Geweldige, grijze uil
Eind februari zijn Roelof Molenaar, Peter van der Veen en ondergetekende een week in Finland geweest. We hadden al langer de wens om dit land nog eens te bezoeken en ons vooral te richten op de roofvogels die in de Finse bossen leven waarbij de steenarend en de laplanduil bovenaan de lijst stonden. Voor beide soorten is een totaal andere aanpak vereist. De steenarend is een ontzettend schuwe vogel die je alleen vanuit een schuilhut kan fotograferen waar een laplanduil soms tot op een paar meter benaderbaar is in het open veld.

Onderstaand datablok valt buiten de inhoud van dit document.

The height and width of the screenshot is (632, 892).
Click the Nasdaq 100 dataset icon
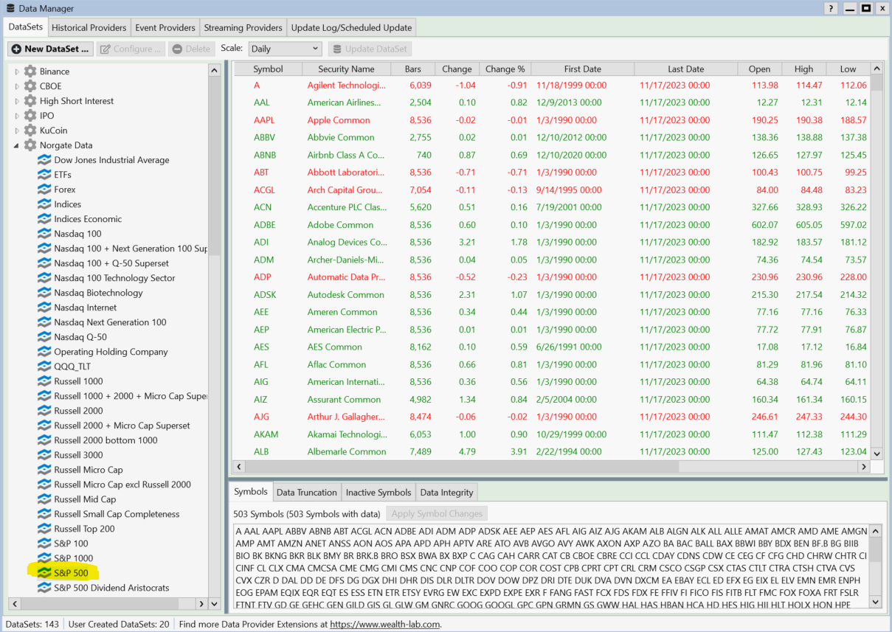(x=44, y=234)
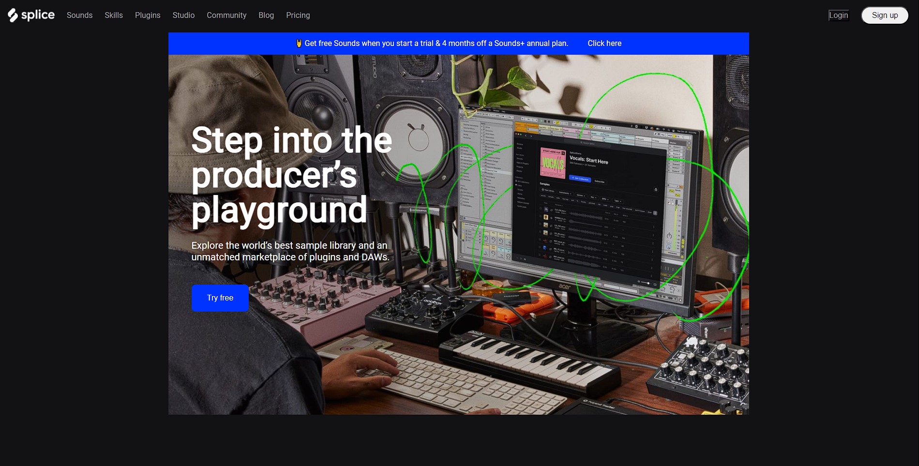Click the Step into the producer's playground heading
Image resolution: width=919 pixels, height=466 pixels.
(291, 175)
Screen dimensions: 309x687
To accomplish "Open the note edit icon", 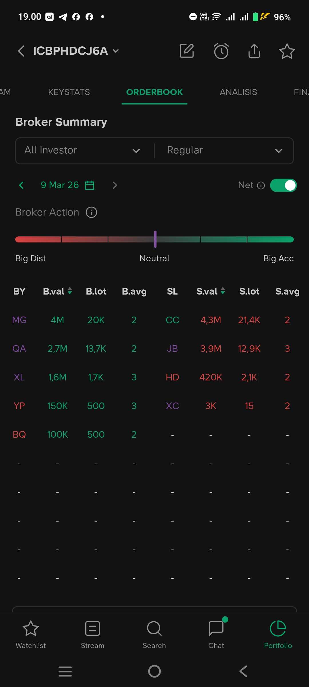I will point(187,51).
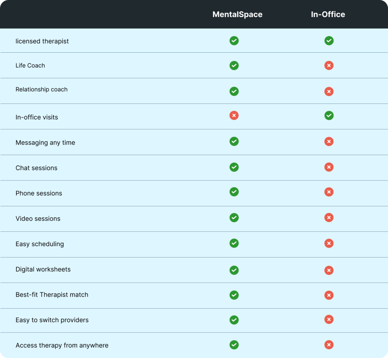Click MentalSpace checkmark for Digital worksheets
The height and width of the screenshot is (358, 388).
tap(234, 270)
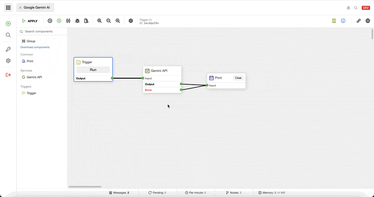Click the red logout icon in sidebar
The width and height of the screenshot is (374, 197).
(8, 75)
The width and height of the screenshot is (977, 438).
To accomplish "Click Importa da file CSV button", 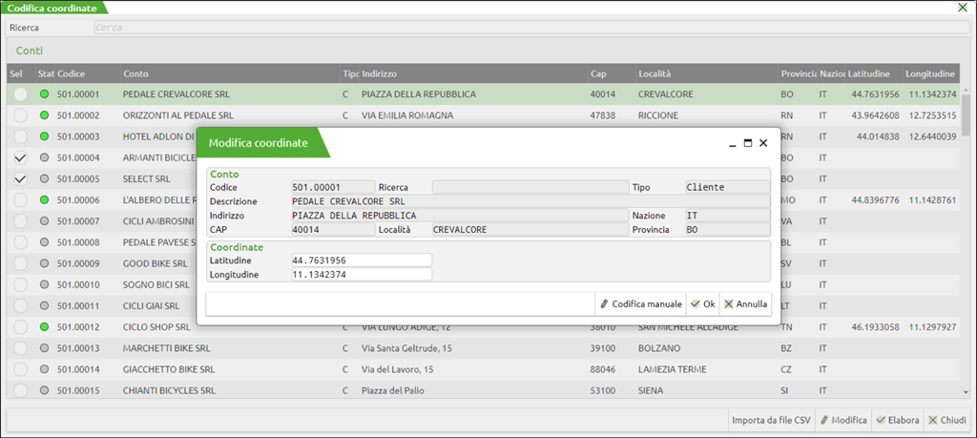I will 770,420.
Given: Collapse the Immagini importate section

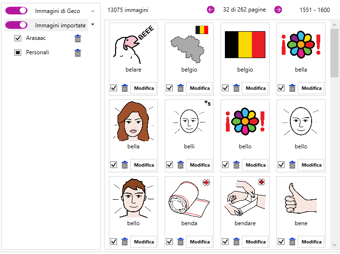Looking at the screenshot, I should pyautogui.click(x=92, y=24).
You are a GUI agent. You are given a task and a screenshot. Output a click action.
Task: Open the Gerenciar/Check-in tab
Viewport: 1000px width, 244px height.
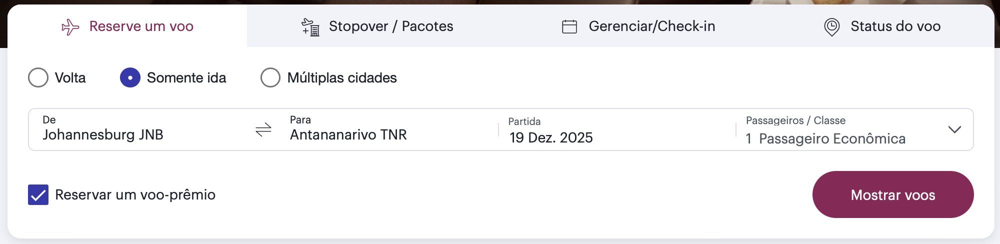point(639,26)
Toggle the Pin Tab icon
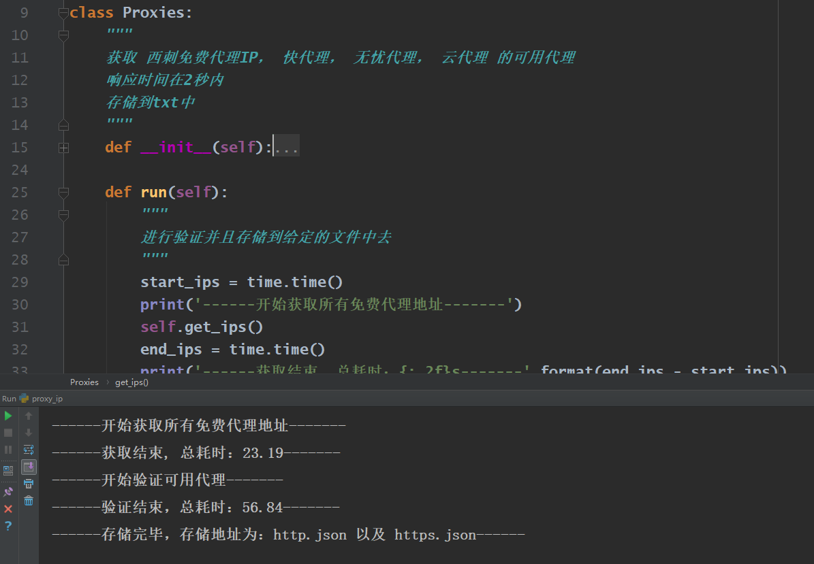 (x=8, y=492)
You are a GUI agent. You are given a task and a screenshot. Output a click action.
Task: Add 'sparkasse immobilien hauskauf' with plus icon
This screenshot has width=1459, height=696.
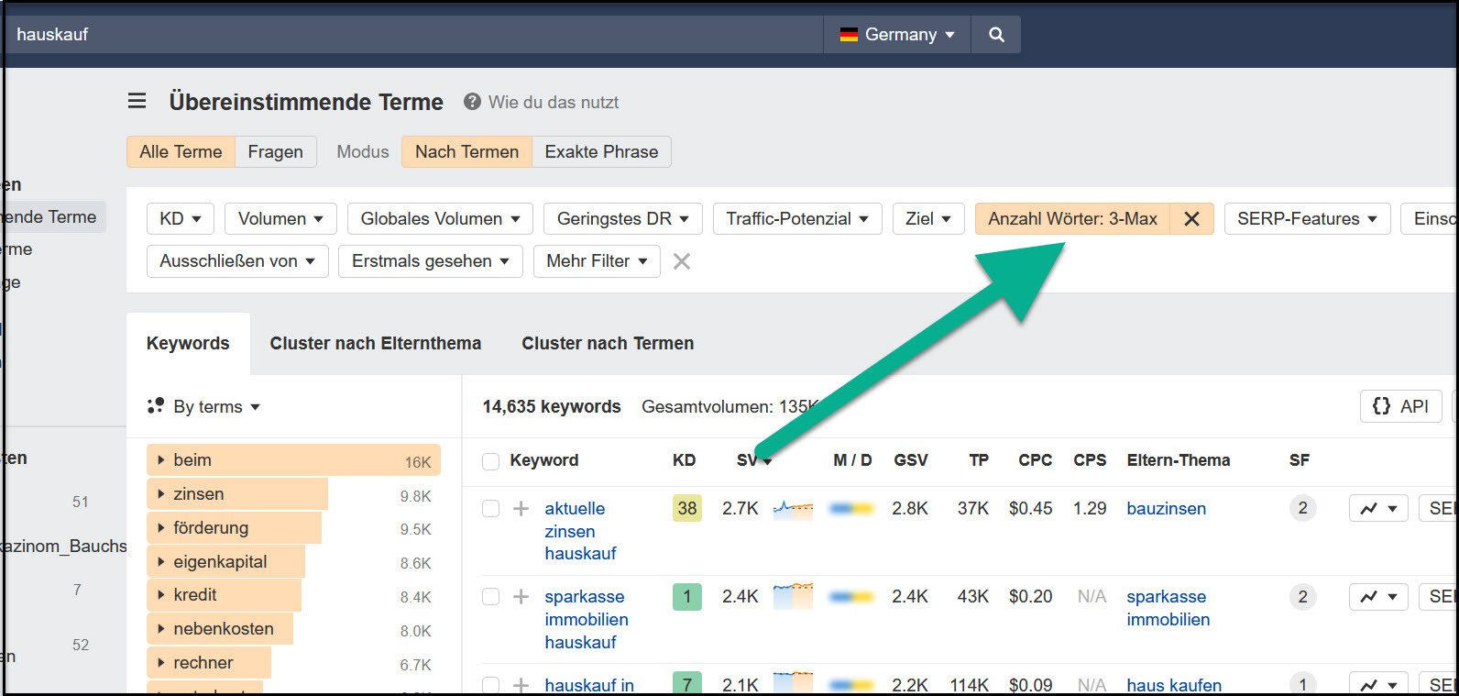[x=521, y=597]
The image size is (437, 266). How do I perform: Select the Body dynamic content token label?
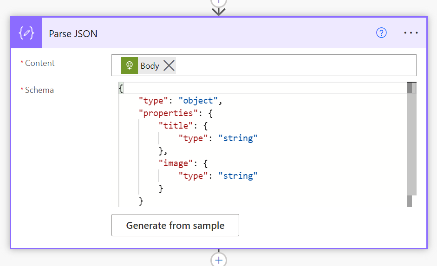click(150, 66)
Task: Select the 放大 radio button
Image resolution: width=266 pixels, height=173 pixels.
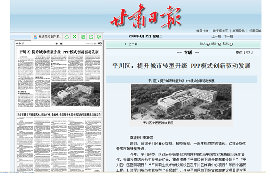Action: coord(208,44)
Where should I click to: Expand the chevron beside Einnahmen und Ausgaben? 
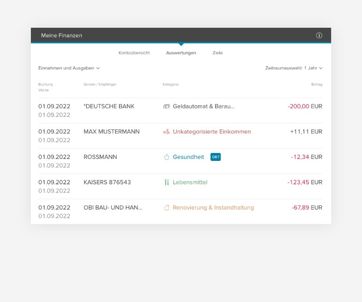point(97,68)
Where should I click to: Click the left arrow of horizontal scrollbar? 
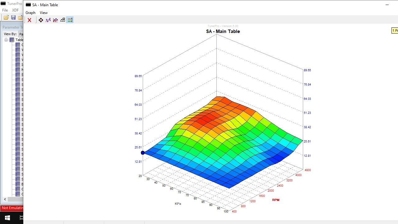tap(5, 199)
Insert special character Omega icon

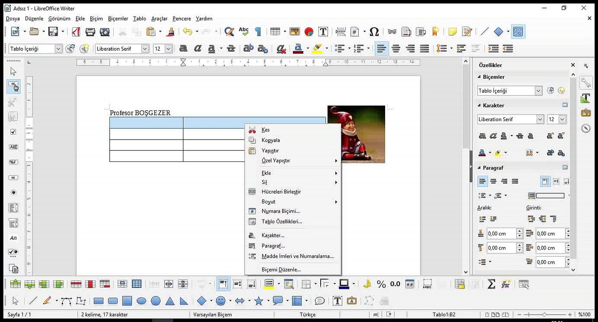coord(374,31)
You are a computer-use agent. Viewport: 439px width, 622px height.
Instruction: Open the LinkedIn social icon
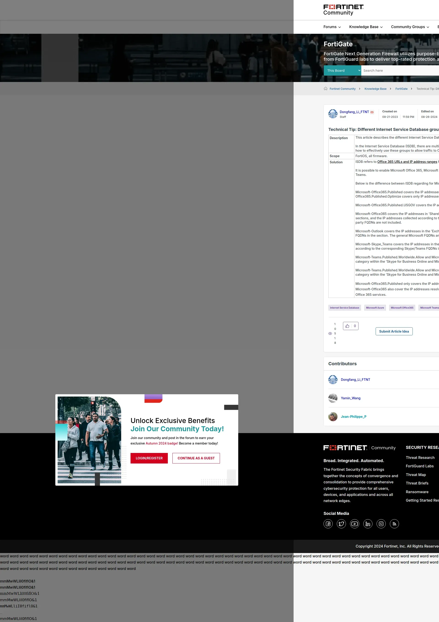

We begonnen met het proberen te fotograferen van de steenarend. Een soort die ik in Noorwegen ook al meerdere keren heb gefotografeerd en ik wist dus dit hele schuwe vogels zijn. De eerste dag was in een hut in de buurt van Utajärvi, klein plaatsje in de buurt van Oulu. Ruim nog voordat de zon op was reden we door de Finse bossen richting de hut. De laatste paar honderd meter werd te voet afgelegd door het pikdonkere bos. Je kruipt de hut binnen en probeert door het donker getinte glas iets van de omgeving te zien maar daar is het nog te donker voor buiten. Camera’s opstellen en lenzen naar het verwachte aankomstpunt van de arend richten om deze zo min mogelijk te hoeven bewegen. Dan begint het wachten, langzaam begin je een bomenrij te onderscheiden en na een uurtje heb je volledig zicht over het open dat midden in de Finse bossen ligt. Al gauw beginnen de eerste kleine vogeltjes zich te melden. Vlak voor de hut is er wat voer gestrooid voor de kleine bosvogels en de mezen, spechten en gaaien maken daar dankbaar gebruik van. Soms verleidelijk om te fotograferen maar elke beweging die je maakt met je lens kan ook worden opgemerkt door een steenarend die misschien ergens in een boom zit te kijken. Niet doen dus, we zijn hier voor de arenden en niet voor de pietjes. In de loop van de dag komen de raven eens kijken. Waar we de kleine vogeltjes lokken met zaden hebben we voor de steenarend ook wat neergelegd waar hij dol op is, vlees. Daardoor komen er ook andere aaseters op de plek af waaronder de raven. Maar het valt al meteen op dat de raven niet op hun gemak zijn. Ze landen even op de grond en vliegen bij het minste of geringste weer op en weg. Geen goed teken.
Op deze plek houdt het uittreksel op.